Turn the listing below into a Markdown table with the columns Row and Line, with one numbered row per line and blank lines left out.

** start Data for processing **

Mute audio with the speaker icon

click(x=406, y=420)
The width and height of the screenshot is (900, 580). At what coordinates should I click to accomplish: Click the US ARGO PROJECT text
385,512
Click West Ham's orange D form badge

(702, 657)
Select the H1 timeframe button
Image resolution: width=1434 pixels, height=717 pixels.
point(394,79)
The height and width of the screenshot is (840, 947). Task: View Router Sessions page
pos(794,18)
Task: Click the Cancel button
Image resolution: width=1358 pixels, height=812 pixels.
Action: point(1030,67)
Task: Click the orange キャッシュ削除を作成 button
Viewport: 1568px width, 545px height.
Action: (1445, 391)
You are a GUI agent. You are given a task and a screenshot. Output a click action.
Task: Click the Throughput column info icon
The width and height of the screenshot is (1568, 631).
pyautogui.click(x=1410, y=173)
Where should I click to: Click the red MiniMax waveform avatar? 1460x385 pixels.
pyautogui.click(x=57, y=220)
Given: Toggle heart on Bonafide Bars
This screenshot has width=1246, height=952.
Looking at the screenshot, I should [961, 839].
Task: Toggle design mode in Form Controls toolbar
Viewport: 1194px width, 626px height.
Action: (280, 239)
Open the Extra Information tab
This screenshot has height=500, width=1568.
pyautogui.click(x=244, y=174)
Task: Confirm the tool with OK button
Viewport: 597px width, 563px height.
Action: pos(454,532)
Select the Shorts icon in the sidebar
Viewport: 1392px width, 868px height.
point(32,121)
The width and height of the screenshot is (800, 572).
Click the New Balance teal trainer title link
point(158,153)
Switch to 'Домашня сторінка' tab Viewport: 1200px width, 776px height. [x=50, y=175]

** end Data for processing **

Worked answer:
| Row | Line |
|---|---|
| 1 | Mute audio with the speaker icon |
| 2 | click(x=406, y=420) |
| 3 | The width and height of the screenshot is (900, 580). At what coordinates should I click to accomplish: Click the US ARGO PROJECT text |
| 4 | 385,512 |
| 5 | Click West Ham's orange D form badge |
| 6 | (702, 657) |
| 7 | Select the H1 timeframe button |
| 8 | Image resolution: width=1434 pixels, height=717 pixels. |
| 9 | point(394,79) |
| 10 | The height and width of the screenshot is (840, 947). Task: View Router Sessions page |
| 11 | pos(794,18) |
| 12 | Task: Click the Cancel button |
| 13 | Image resolution: width=1358 pixels, height=812 pixels. |
| 14 | Action: point(1030,67) |
| 15 | Task: Click the orange キャッシュ削除を作成 button |
| 16 | Viewport: 1568px width, 545px height. |
| 17 | Action: (1445, 391) |
| 18 | You are a GUI agent. You are given a task and a screenshot. Output a click action. |
| 19 | Task: Click the Throughput column info icon |
| 20 | The width and height of the screenshot is (1568, 631). |
| 21 | pyautogui.click(x=1410, y=173) |
| 22 | Where should I click to: Click the red MiniMax waveform avatar? 1460x385 pixels. |
| 23 | pyautogui.click(x=57, y=220) |
| 24 | Given: Toggle heart on Bonafide Bars |
| 25 | This screenshot has width=1246, height=952. |
| 26 | Looking at the screenshot, I should [961, 839]. |
| 27 | Task: Toggle design mode in Form Controls toolbar |
| 28 | Viewport: 1194px width, 626px height. |
| 29 | Action: (280, 239) |
| 30 | Open the Extra Information tab |
| 31 | This screenshot has height=500, width=1568. |
| 32 | pyautogui.click(x=244, y=174) |
| 33 | Task: Confirm the tool with OK button |
| 34 | Viewport: 597px width, 563px height. |
| 35 | Action: pos(454,532) |
| 36 | Select the Shorts icon in the sidebar |
| 37 | Viewport: 1392px width, 868px height. |
| 38 | point(32,121) |
| 39 | The width and height of the screenshot is (800, 572). |
| 40 | Click the New Balance teal trainer title link |
| 41 | point(158,153) |
| 42 | Switch to 'Домашня сторінка' tab Viewport: 1200px width, 776px height. [x=50, y=175] |